Issue with calling PyCuda function (LogicError: cuFuncSetBlockShape failed: invalid resource handle)

Firstly, I’ll say in advance that I’ve gone through all the threads on here as well as the PyCuda forums (and StackOverflow too) regarding the given error message, and have tried all the given solutions, and yet I continue to come across the following error:

[b]–> 382 func._set_block_shape(*block) 383 handlers, arg_buf = _build_arg_buf(args) 384

LogicError: cuFuncSetBlockShape failed: invalid resource handle[/b]

and the error originating at the function call:

114 func(np.int32(nsimul), np.int32(nlayers_mclr1), np.int32(nlayers_mclr2), np.int32(nlayers_mclr3),…)
(full function definition given below)

The PyCuda function call is as follows:

func = simulCUDA.get_function("simulcuda")

func(np.int32(nsimul), np.int32(nlayers_mclr1), np.int32(nlayers_mclr2), np.int32(nlayers_mclr3), np.int32(totallayers), cuda.In(x1.astype(np.float32)), cuda.In(y1.astype(np.float32)), cuda.In(x2.astype(np.float32)), cuda.In(y2.astype(np.float32)), cuda.In(x3.astype(np.float32)), cuda.In(y3.astype(np.float32)), np.float32(multiplier), cuda.In(out_ran.astype(np.float32)), np.int32(y3.shape[1]), np.int32(y2.shape[1]), np.int32(y1.shape[1]), cuda.In((y3@x3).astype(np.float32)), cuda.In((y2@x2).astype(np.float32)), cuda.In((y1@x1).astype(np.float32)), cuda.Out(bmps), cuda.Out(bmps_imp), cuda.Out(bmps_fc), cuda.Out(bmps_smth), grid=(10, 10, 1), block=(20, 2, 1))

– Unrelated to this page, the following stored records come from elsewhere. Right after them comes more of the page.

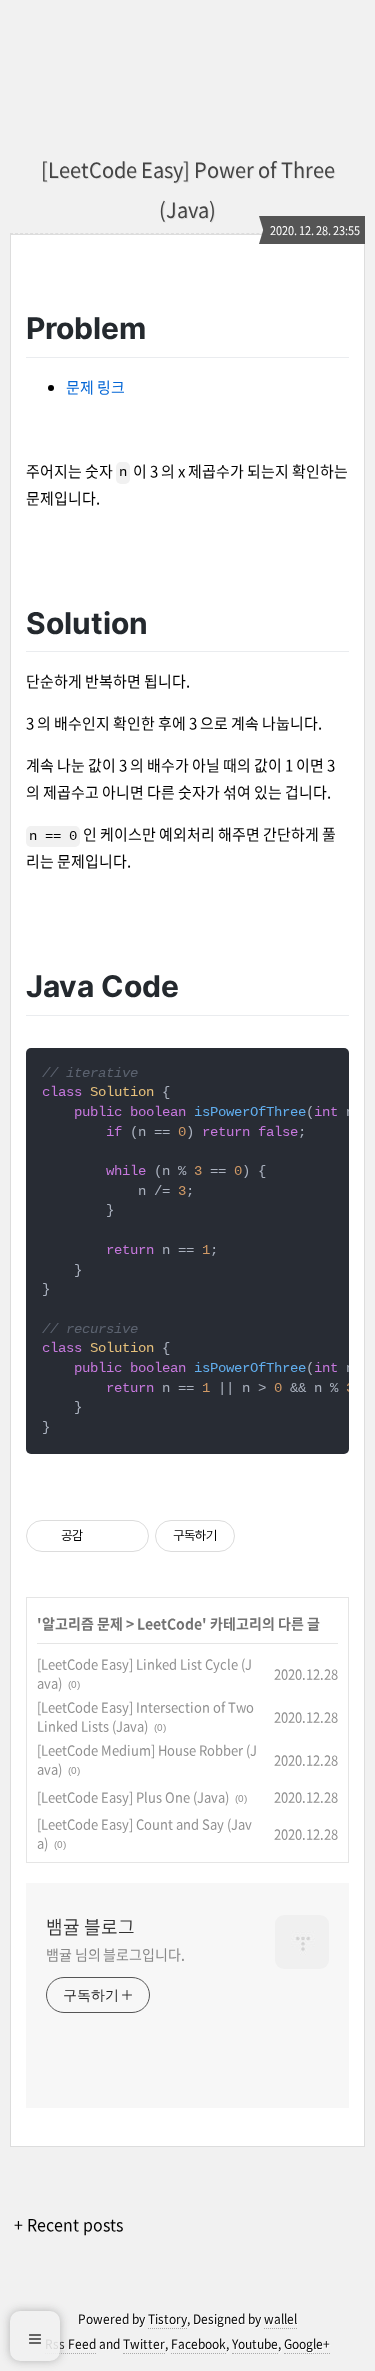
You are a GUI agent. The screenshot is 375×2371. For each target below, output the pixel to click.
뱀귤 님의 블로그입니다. (115, 1954)
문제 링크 (95, 387)
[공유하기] (101, 1536)
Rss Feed (70, 2344)
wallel (280, 2319)
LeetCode (169, 1623)
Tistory (167, 2319)
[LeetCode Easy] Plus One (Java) (133, 1796)
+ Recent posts (68, 2224)
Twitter (144, 2344)
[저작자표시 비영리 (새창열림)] (253, 1536)
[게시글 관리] (126, 1536)
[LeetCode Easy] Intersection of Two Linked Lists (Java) (145, 1716)
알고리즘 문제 (82, 1623)
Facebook (198, 2344)
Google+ (307, 2344)
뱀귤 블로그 (90, 1927)
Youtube (255, 2344)
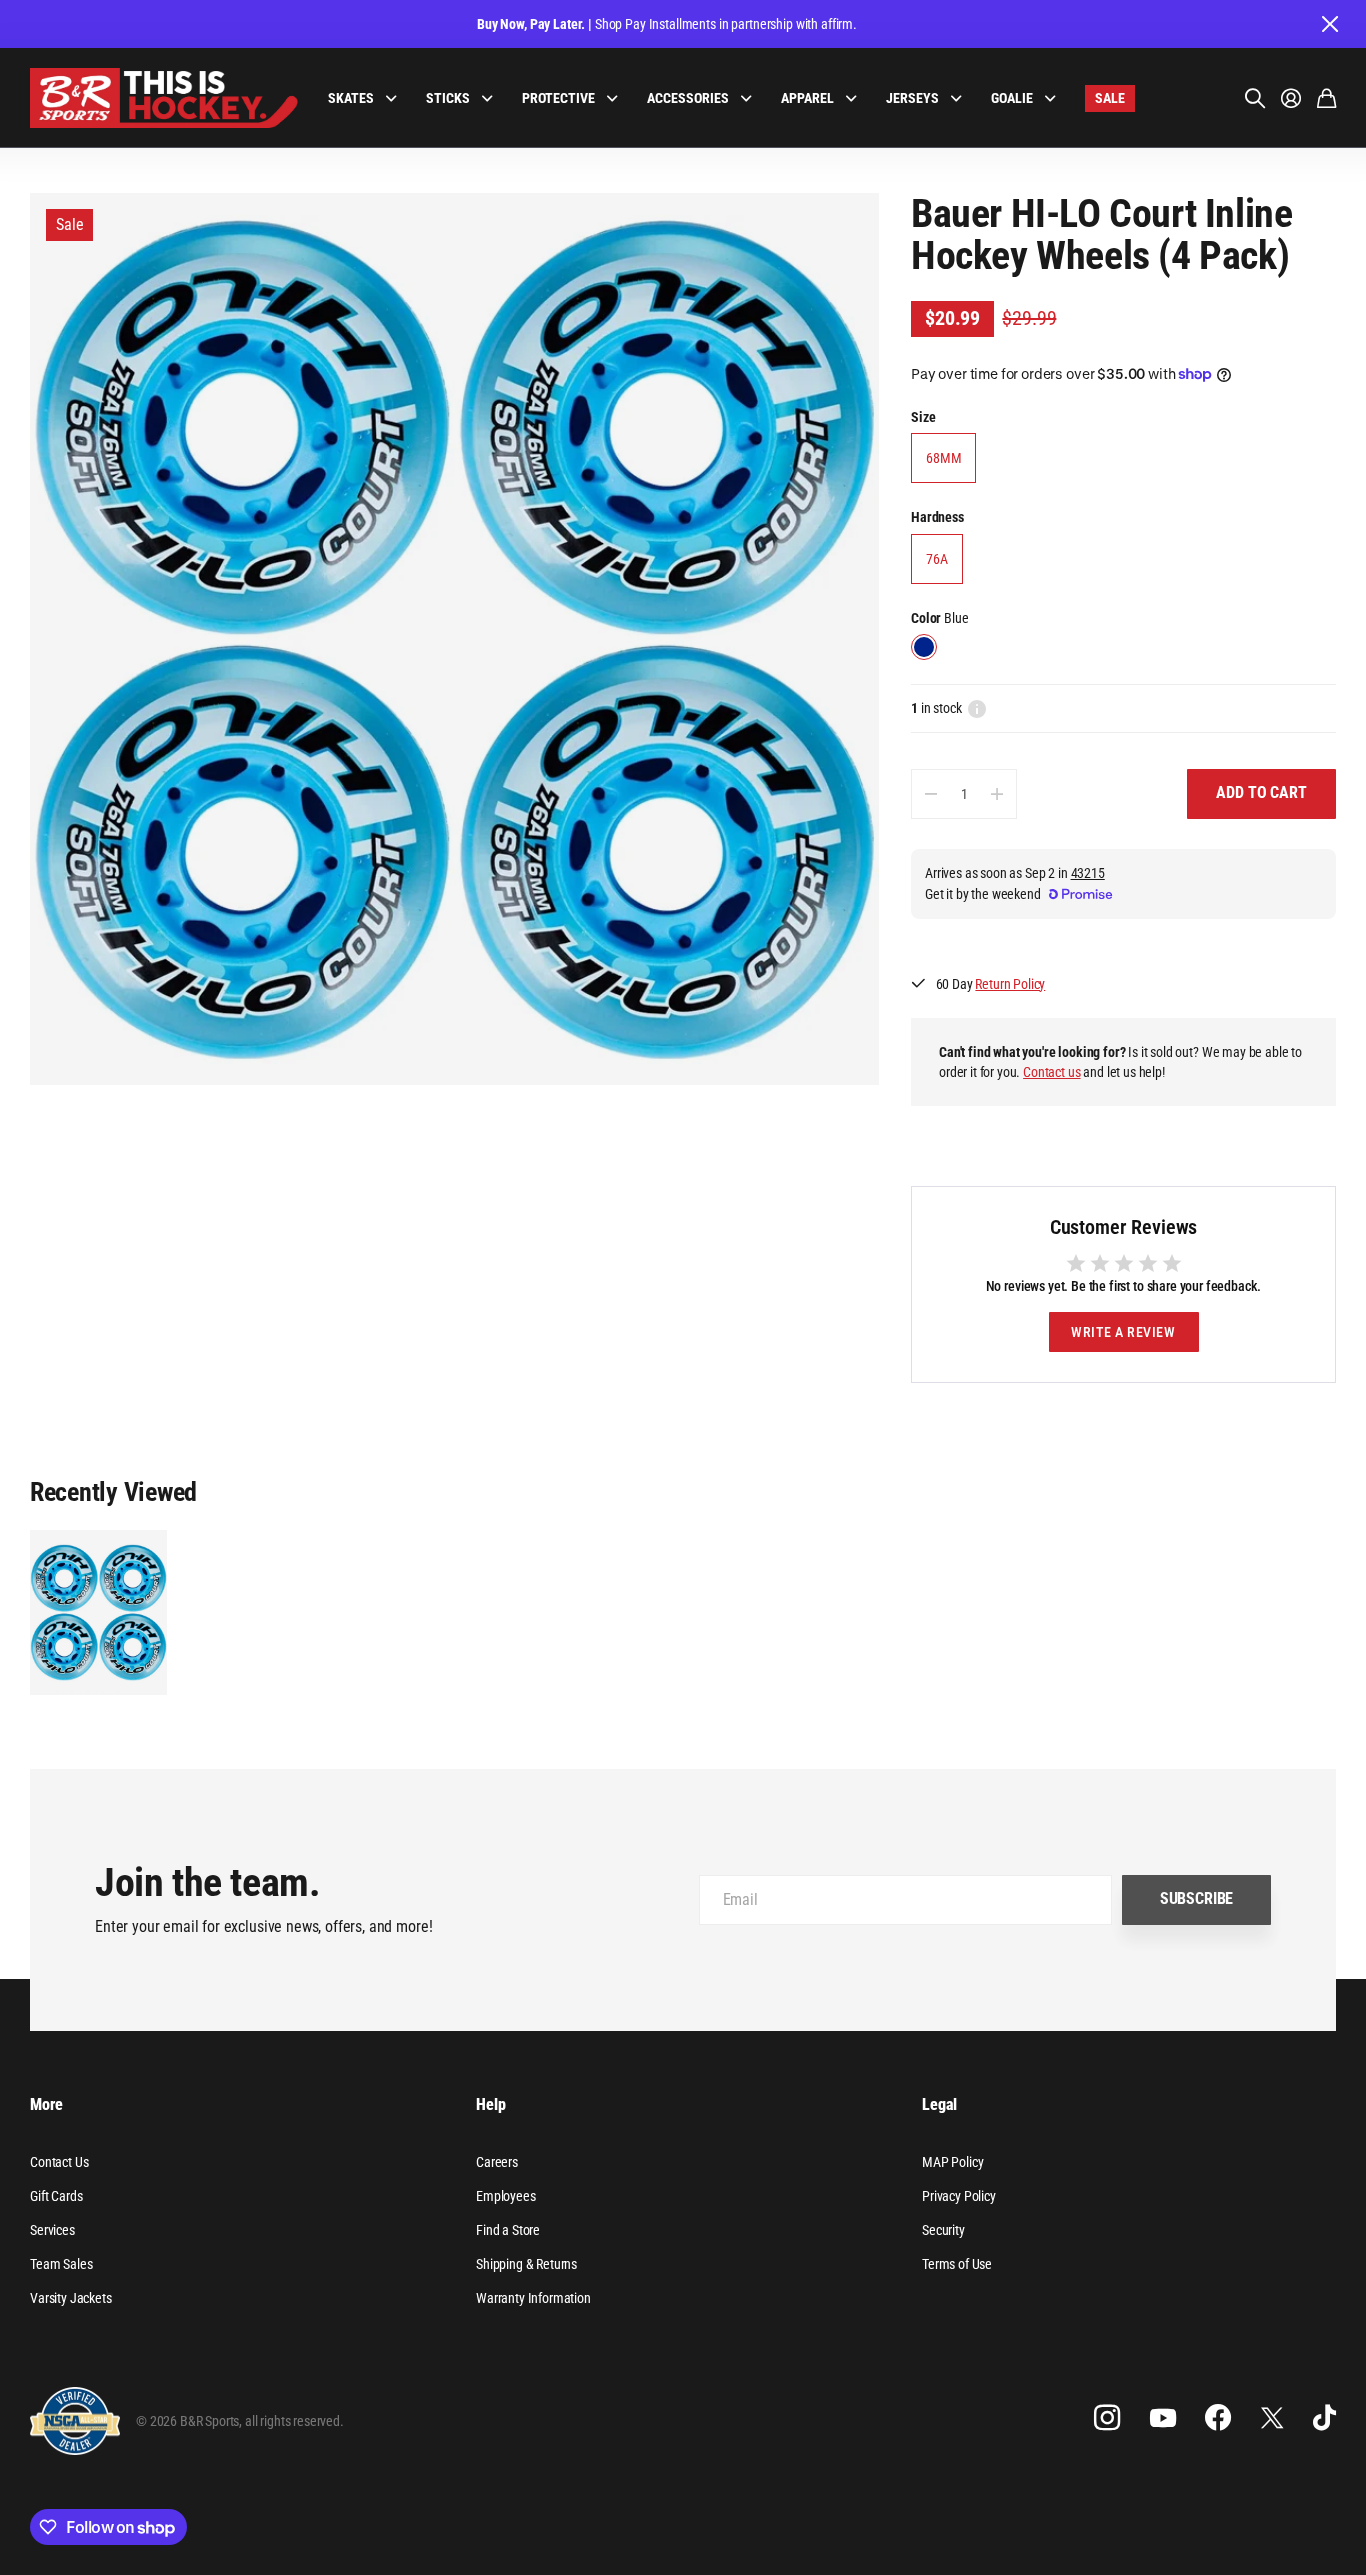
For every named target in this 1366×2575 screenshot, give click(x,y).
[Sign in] (1291, 98)
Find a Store (508, 2230)
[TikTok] (1324, 2418)
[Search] (1255, 98)
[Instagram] (1107, 2418)
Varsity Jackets (71, 2298)
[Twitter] (1272, 2417)
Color (939, 618)
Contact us (1051, 1072)
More (46, 2104)
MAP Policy (952, 2162)
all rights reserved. (294, 2421)
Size (923, 417)
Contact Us (59, 2162)
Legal (939, 2104)
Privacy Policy (959, 2196)
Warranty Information (533, 2298)
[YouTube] (1163, 2418)
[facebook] (1218, 2418)
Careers (497, 2162)
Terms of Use (957, 2264)
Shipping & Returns (526, 2264)
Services (52, 2230)
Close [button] (1329, 24)
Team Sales (61, 2264)
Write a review (1123, 1332)
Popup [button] (977, 708)
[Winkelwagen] (1326, 98)
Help (490, 2104)
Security (943, 2230)
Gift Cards (56, 2196)
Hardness (937, 517)
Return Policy (1010, 984)
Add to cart (1261, 792)
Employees (506, 2196)
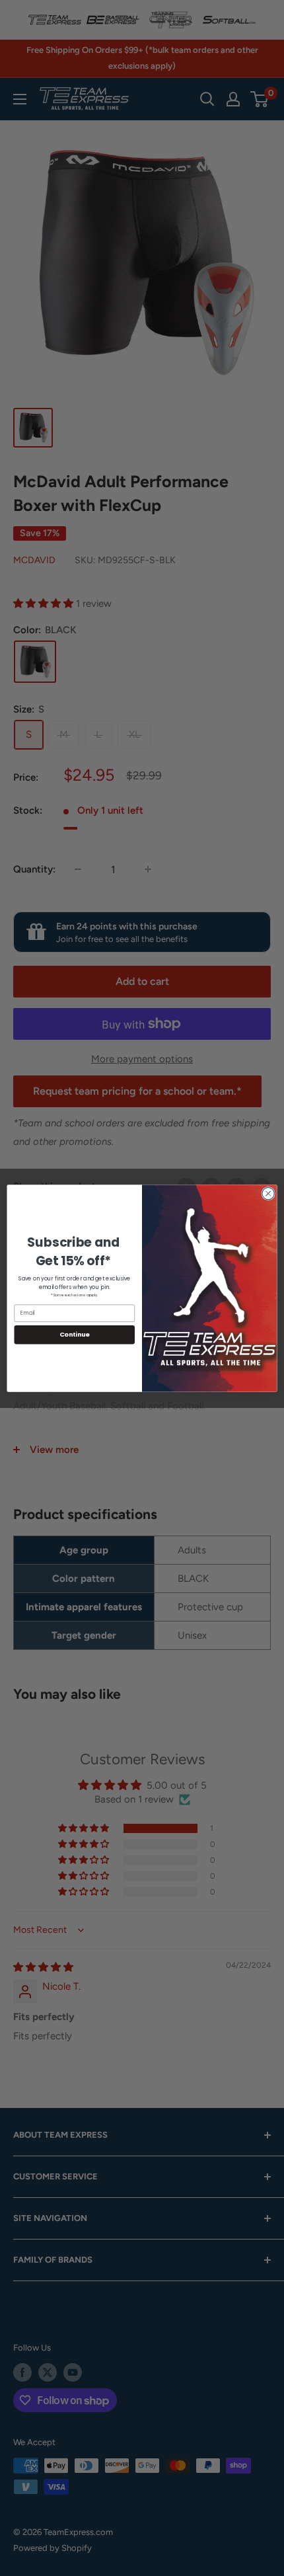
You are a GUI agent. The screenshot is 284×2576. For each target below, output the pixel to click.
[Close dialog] (268, 1193)
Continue (74, 1334)
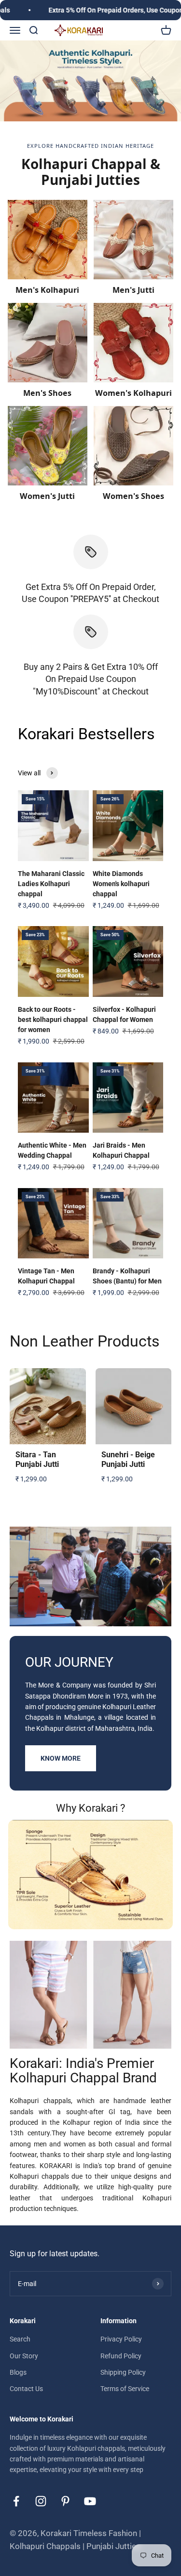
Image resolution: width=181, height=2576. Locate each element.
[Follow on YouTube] (90, 2501)
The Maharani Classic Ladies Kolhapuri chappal (51, 884)
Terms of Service (124, 2389)
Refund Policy (120, 2356)
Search (20, 2339)
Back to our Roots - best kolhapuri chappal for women (53, 1019)
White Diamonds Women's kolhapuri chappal (121, 884)
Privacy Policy (121, 2339)
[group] (90, 80)
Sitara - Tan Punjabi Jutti (37, 1459)
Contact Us (26, 2389)
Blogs (18, 2372)
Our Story (24, 2356)
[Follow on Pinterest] (65, 2501)
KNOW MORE (61, 1758)
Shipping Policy (123, 2372)
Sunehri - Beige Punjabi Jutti (128, 1459)
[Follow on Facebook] (16, 2501)
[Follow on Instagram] (40, 2501)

and the function definition:

simulCUDA = SourceModule(
"""

 __device__ int rint_arr(float arr)
{
 int final;
 final=rint(arr);
 return final;
}

__global__ void simulcuda(int nsimul,int nlayers_mclr1,int nlayers_mclr2,int nlayers_mclr3,int totallayers,float *x1,float *y1,float *x2,float *y2,float *x3,float *y3,float multiplier, float *random_arr, int y3shape, int y2shape, int y1shape, float *z3x3, float *z2x2, float *z1x1, float **bmps, float **bmps_imp, float **bmps_fc, float **bmps_smth)
{
    //const size_t ttl = totallayers;
    //const size_t nsimult = nsimul;
. . . .

What all I’ve tried: The goal is to have 4000 threads running in parallel, and the data types of each are typecasted as suggested by a solution I read elsewhere. Yet does not work. I tried running it simply for one thread (block=(1,1,1)), and that spit the same error. The C++ corresponding code however, compiles well. Just to be clear, I’m fairly sure the failure happens right at invocation of function, not during run time. I tried uploading the arguments individually through memcpy, and it does not segault, so I don’t think it’s a memory issue either. I’m really confused, if I transfer the variables this way, is it different fro how they’re allocated in memcpy?

Reposting the error:

LogicError: cuFuncSetBlockShape failed: invalid resource handle)

I’ll post more of the code if required. Thanks in advance!